# Transit Boardings Report for specified list of routes

This notebook generates a single (logical) report, consisting of five physical reports (CSV files)
on the total boardings for a __user-specified list__ of transit routes under a __user-specified scenario__.
The individual reports generated are for
1. total boardings during the AM period
2. total boardings during the MD period
3. total boardings during the PM period
4. total boardings during the NT period
5. toal boardings during the entire day (sum of the above)

This notebook does not produce visualization of the report results.
Use the __TBD1__ notebook for this purpose.
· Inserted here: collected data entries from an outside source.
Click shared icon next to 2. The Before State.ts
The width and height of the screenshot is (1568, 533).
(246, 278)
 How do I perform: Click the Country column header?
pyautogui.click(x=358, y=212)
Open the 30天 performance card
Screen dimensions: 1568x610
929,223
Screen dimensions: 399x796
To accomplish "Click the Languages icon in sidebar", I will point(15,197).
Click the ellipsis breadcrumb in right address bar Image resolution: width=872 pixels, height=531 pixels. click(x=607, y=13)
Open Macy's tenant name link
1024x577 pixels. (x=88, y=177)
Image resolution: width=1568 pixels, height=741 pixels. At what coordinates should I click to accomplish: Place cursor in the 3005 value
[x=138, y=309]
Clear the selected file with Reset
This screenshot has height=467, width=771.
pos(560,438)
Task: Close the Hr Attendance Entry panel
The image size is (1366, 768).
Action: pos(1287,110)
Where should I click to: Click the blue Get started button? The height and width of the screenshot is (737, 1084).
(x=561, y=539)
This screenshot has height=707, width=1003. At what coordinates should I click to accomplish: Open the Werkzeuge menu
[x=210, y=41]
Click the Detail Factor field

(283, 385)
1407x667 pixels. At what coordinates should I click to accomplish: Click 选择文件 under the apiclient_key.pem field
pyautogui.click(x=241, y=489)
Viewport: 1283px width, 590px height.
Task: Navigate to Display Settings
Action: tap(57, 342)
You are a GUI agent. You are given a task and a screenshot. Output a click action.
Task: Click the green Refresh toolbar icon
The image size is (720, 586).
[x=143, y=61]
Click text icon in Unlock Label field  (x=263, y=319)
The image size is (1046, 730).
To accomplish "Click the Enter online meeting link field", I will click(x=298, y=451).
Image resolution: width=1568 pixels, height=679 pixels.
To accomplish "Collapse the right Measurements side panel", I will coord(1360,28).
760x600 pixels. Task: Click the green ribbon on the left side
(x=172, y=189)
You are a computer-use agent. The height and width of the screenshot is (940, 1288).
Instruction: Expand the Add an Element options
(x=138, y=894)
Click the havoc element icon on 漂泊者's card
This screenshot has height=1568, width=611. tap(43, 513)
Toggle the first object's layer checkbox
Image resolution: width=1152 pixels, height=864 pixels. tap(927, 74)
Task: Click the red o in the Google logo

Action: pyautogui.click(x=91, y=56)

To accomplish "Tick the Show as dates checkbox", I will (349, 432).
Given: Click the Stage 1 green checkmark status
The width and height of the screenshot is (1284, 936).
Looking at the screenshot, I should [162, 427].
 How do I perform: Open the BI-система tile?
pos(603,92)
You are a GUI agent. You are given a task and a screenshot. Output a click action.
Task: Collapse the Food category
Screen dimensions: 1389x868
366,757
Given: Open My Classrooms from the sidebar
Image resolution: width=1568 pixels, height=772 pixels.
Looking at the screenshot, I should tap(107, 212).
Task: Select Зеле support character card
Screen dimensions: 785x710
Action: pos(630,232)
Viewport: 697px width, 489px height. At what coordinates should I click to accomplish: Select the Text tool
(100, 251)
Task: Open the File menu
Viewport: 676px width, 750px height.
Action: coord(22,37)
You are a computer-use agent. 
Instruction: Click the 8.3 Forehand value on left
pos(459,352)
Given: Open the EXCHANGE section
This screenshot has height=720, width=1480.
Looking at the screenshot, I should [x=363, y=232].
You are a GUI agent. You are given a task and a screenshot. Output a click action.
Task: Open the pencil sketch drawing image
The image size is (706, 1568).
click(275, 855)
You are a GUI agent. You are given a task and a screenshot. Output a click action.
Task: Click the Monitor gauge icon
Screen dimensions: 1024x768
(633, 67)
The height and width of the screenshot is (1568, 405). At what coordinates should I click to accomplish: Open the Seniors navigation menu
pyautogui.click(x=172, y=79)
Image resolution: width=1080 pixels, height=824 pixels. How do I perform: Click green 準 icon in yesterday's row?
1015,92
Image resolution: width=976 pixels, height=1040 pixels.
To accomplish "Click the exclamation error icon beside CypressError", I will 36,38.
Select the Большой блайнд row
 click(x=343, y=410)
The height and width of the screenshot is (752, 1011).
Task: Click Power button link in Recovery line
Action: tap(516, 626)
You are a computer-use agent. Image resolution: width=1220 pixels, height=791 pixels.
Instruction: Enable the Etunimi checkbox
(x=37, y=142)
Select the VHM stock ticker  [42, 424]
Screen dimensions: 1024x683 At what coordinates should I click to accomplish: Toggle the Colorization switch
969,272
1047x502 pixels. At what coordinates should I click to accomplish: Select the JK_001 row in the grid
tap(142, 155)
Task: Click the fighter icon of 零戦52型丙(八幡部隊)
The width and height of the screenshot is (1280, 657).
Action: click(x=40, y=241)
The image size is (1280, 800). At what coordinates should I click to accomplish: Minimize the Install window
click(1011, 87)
To generate a report comparing the total boardings for a specified list of transit routes 
under __two__ scenarios:
* Run this notebook for the first scenario, capturing the output in a specified set of CSV files
* Run this notebook for the _second_ scenario, storing the output in a _second_ set of CSV files.
* Run the notebook __TBD2__ to generate a comparative report of the two scenarios.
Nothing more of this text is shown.